» Problem to work on:
Give again, word for word, every line in the entries below from the line with "You are a GUI" up to and including the line with "Task: Click the normal profile info text", and no other line.

» Input material:

******************************

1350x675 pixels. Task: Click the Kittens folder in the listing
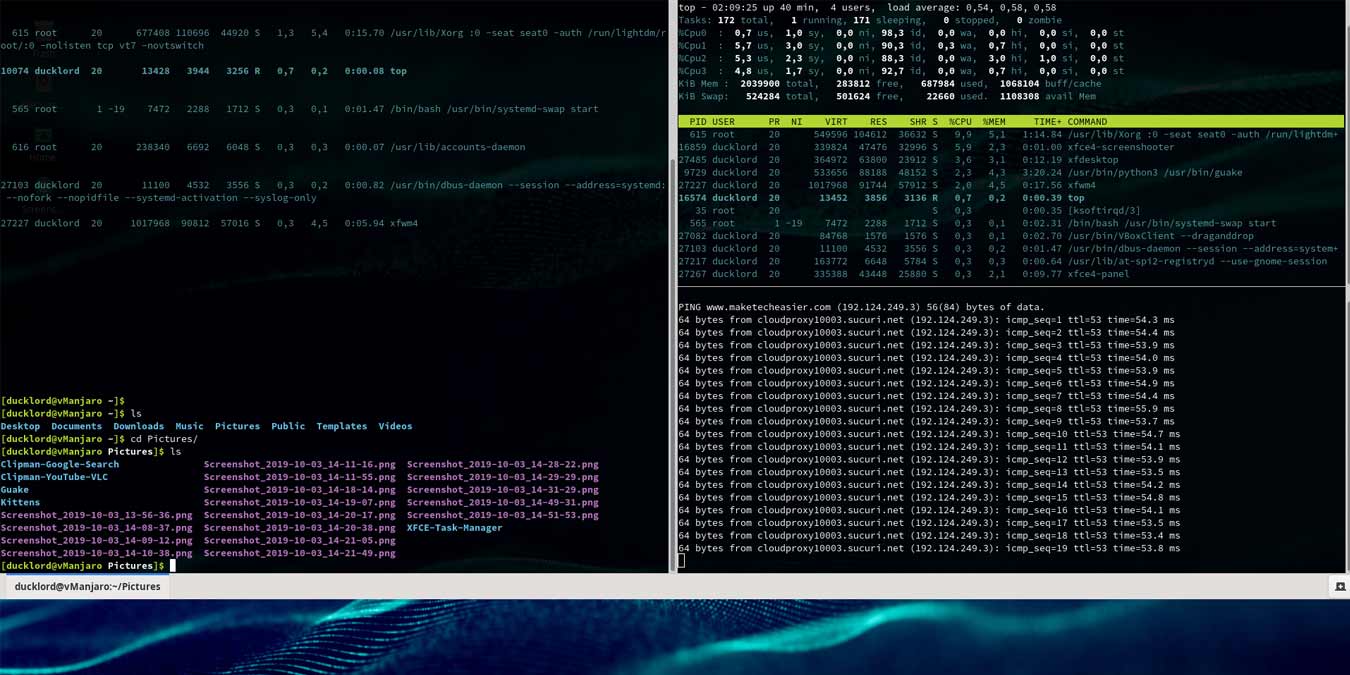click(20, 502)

******************************

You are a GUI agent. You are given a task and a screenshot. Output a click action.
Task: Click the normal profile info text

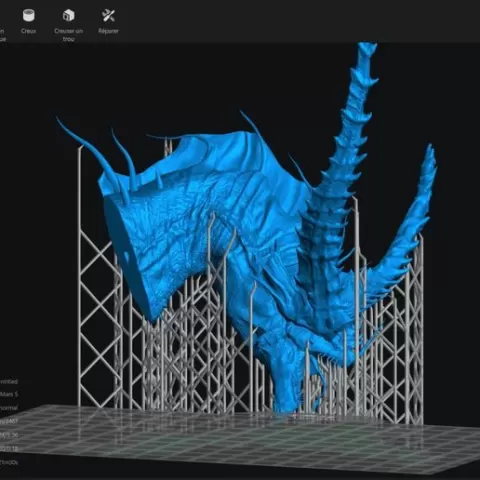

******************************

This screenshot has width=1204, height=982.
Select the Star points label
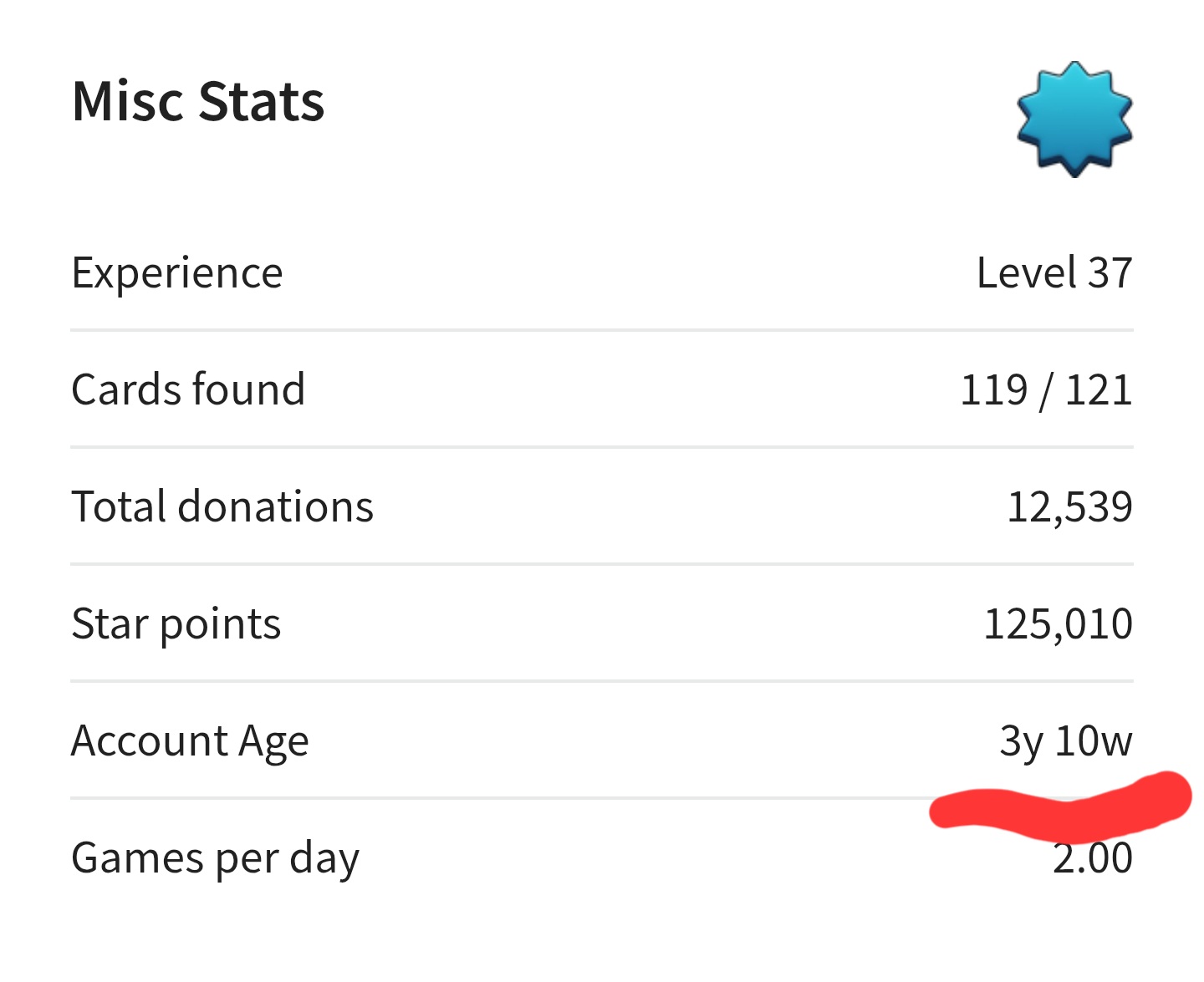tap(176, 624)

******************************

» Exercise response:
You are a GUI agent. You are given a task and a screenshot. Output a click action.
Task: Click the normal profile info text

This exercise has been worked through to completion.